I ran a gel on yesterday's PCR products, which were MAP7, RecJ-, ExoI-, and RecJ-ExoI- DNAs from the Oxford lab with ExoI primers.
The MAP7 and RecJ- lanes are aligned with the 2kbp rung. This shows that the ExoI gene in this samples is uninterrupted. The ExoI- lane is a little higher than the RecJ-ExoI- lane because the ExoI gene in the former is interrupted by a tetracycline resistance cassette, whereas the ExoI gene in the latter is interrupted by a kanamycin resistance cassette. The ladder's not too clear, but I'd estimate that the tet cassette is ~3kbp long and the kan cassette is ~1kbp long.
Well, now we know what the RecJ-, ExoI-, and RecJ-ExoI- DNAs are supposed to look like with RecJ and ExoI primers.
Today I also extracted DNAs from my RecJ-, ExoI-, and RecJ-ExoI- strains. I'll be running PCR on these to check that they look like the Oxford DNAs. The kit was a lot faster and easier to use than the manual extraction method. No phenol-chloroform, too.

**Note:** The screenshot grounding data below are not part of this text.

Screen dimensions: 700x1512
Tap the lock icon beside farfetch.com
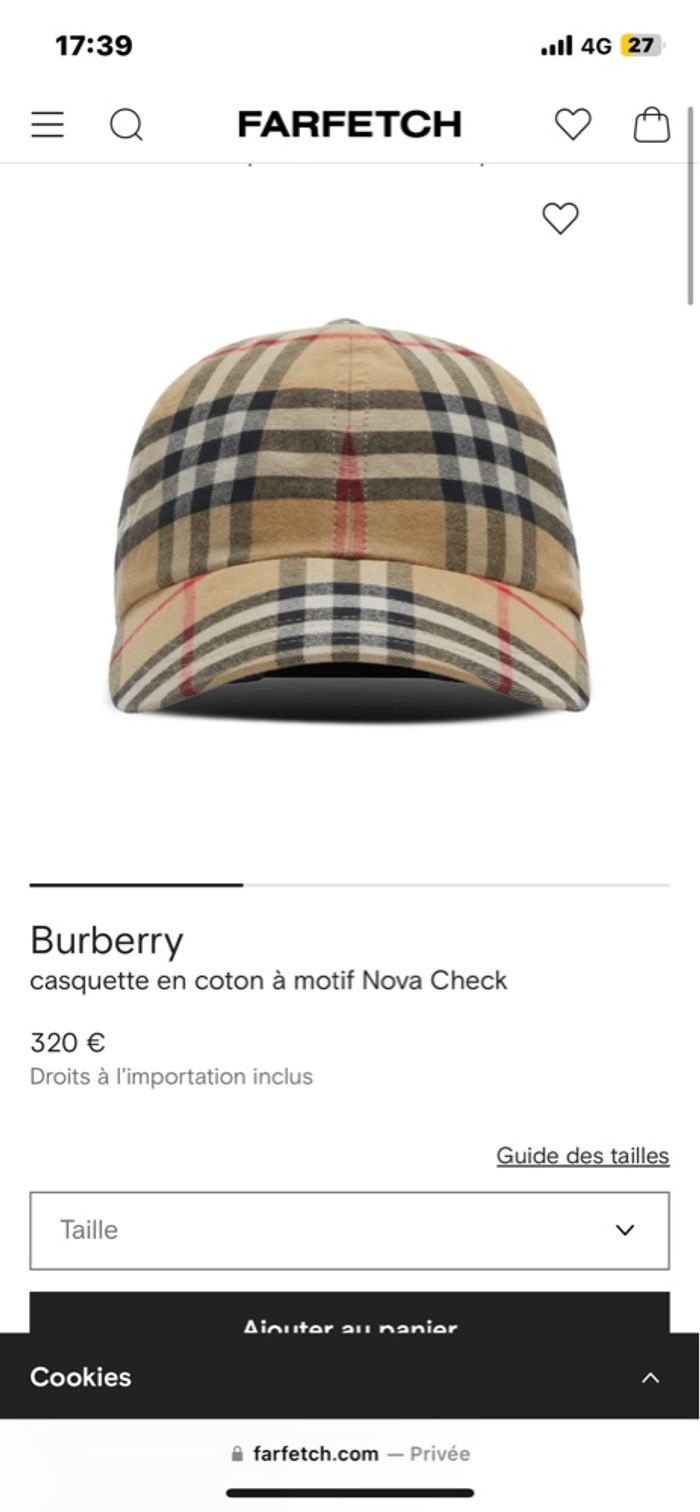(237, 1454)

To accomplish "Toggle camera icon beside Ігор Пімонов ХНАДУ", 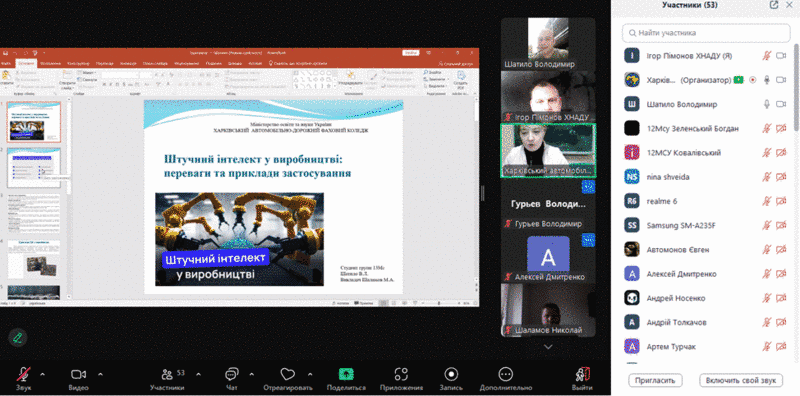I will click(781, 56).

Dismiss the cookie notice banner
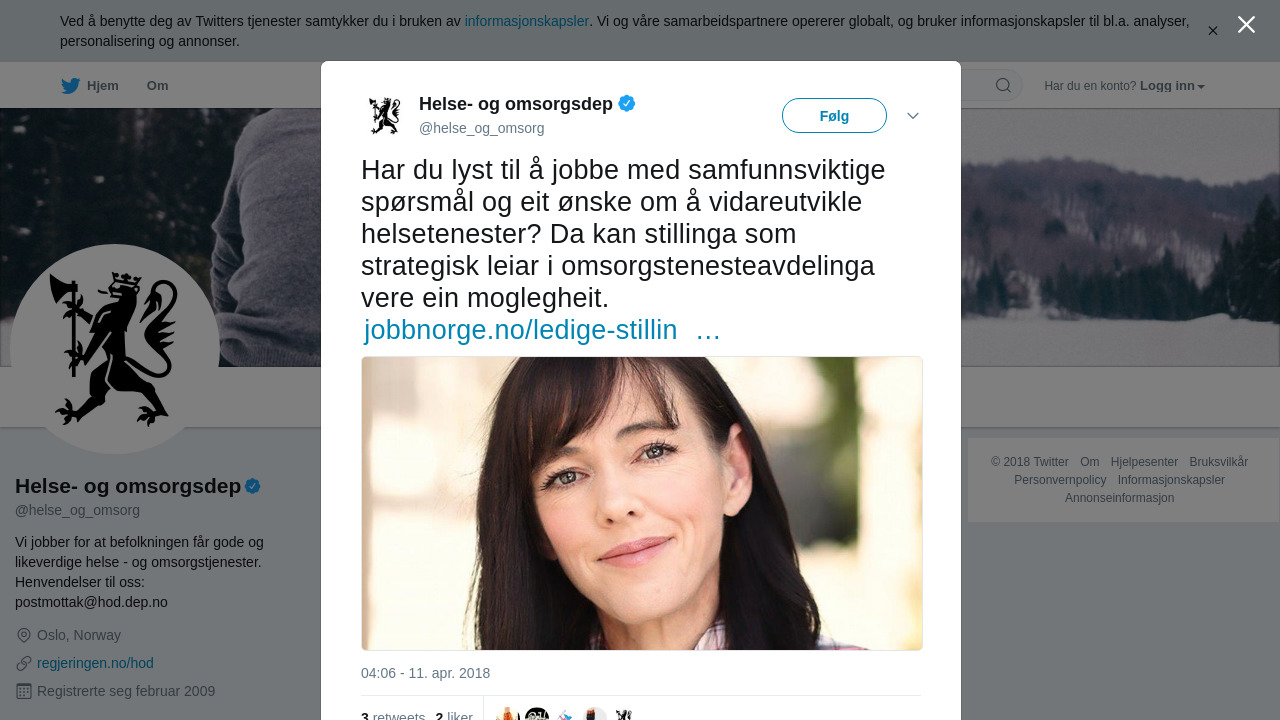(x=1213, y=31)
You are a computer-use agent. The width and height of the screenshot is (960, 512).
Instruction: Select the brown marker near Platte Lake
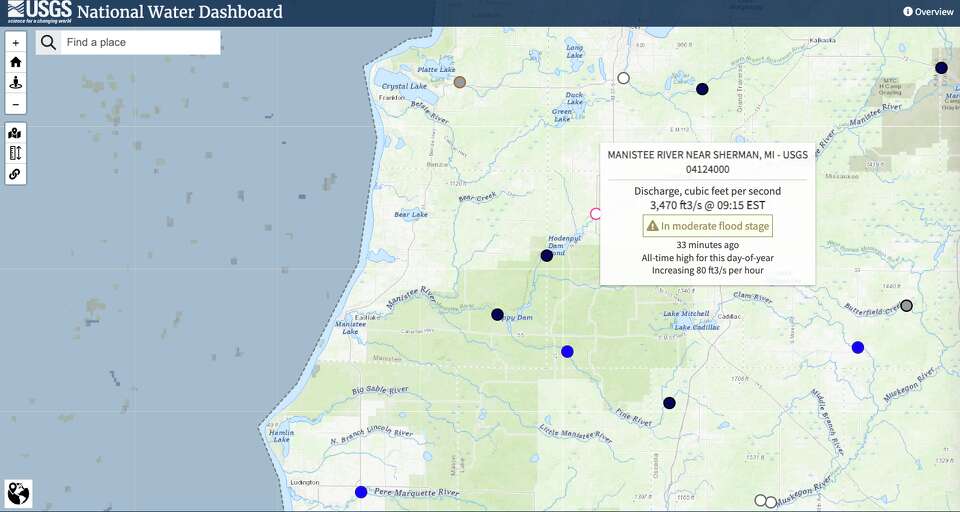click(x=460, y=82)
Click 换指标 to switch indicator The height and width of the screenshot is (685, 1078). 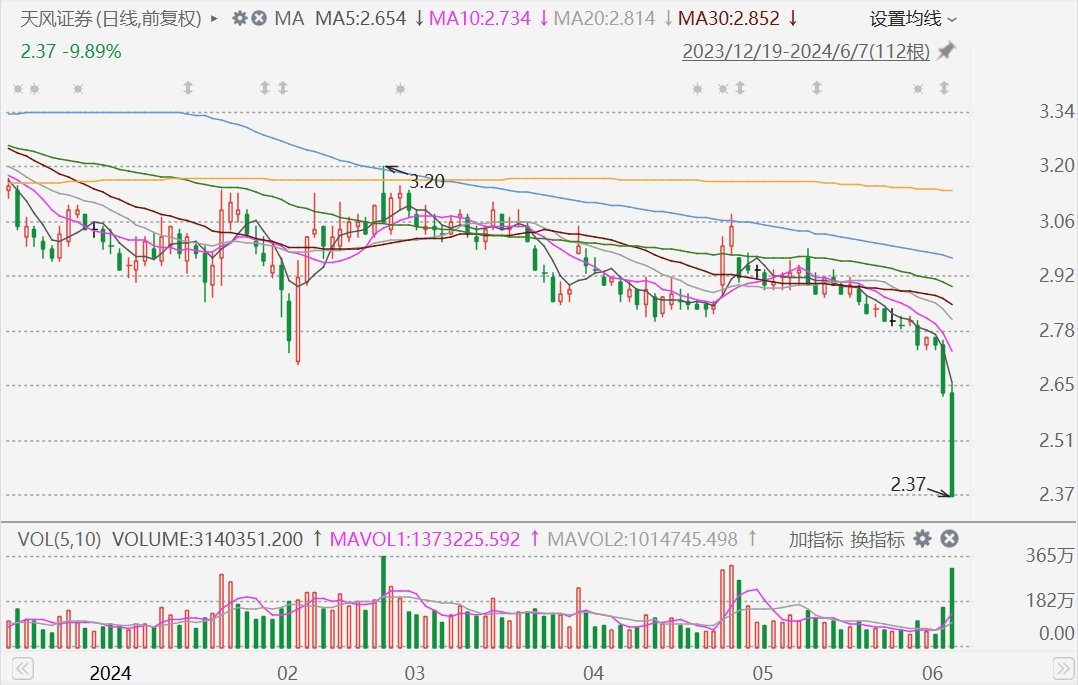[877, 539]
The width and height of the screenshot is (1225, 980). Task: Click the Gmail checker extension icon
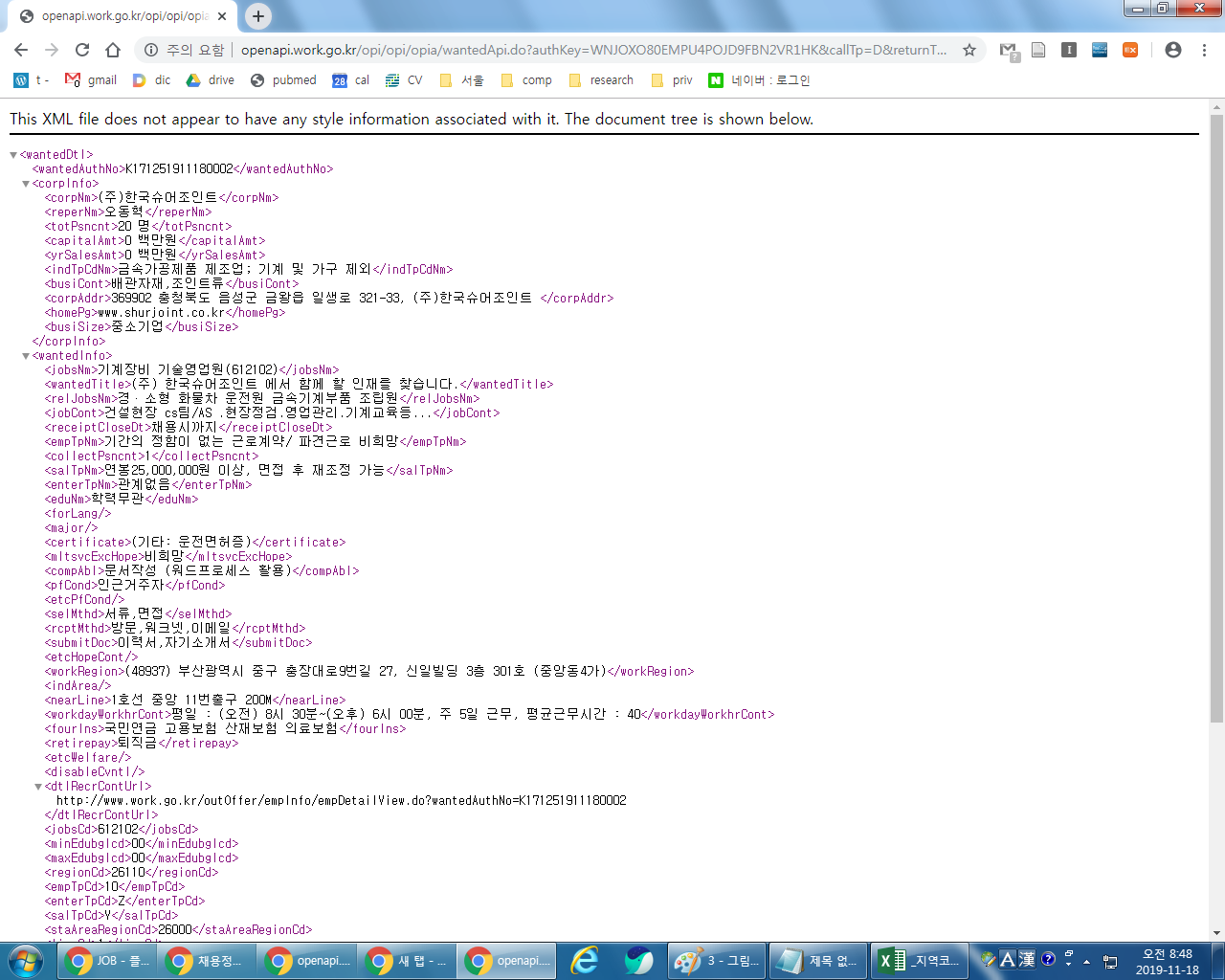(1009, 51)
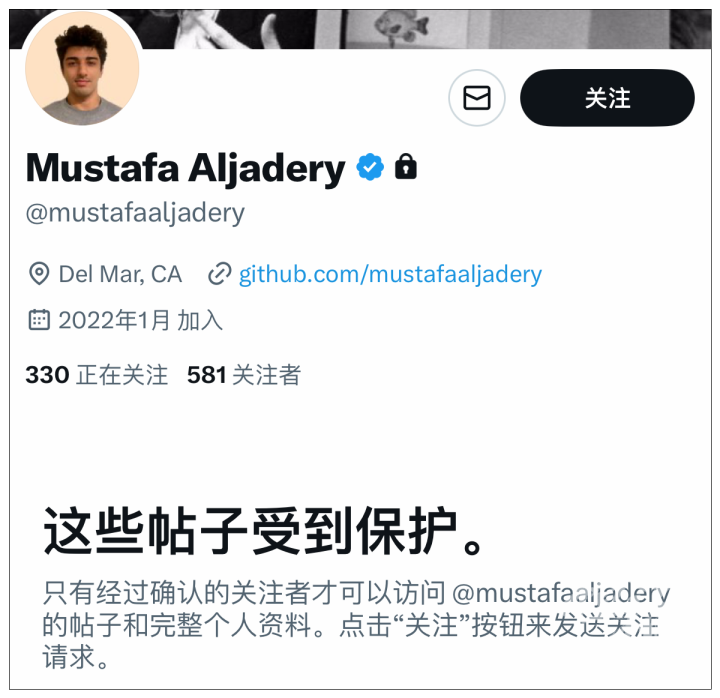Click the 这些帖子受到保护 heading
This screenshot has width=720, height=698.
pyautogui.click(x=263, y=532)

Lastly, I counted colonies from a transformation I did yesterday with KW20, RecJ-, dprA-, and RecJ-dprA- strains and MAP7 DNA. The cells from this experiment are a different batch from my previous transformations, so I got a good biological replicate. This set also showed RecJ-dprA- cells are not great transformers.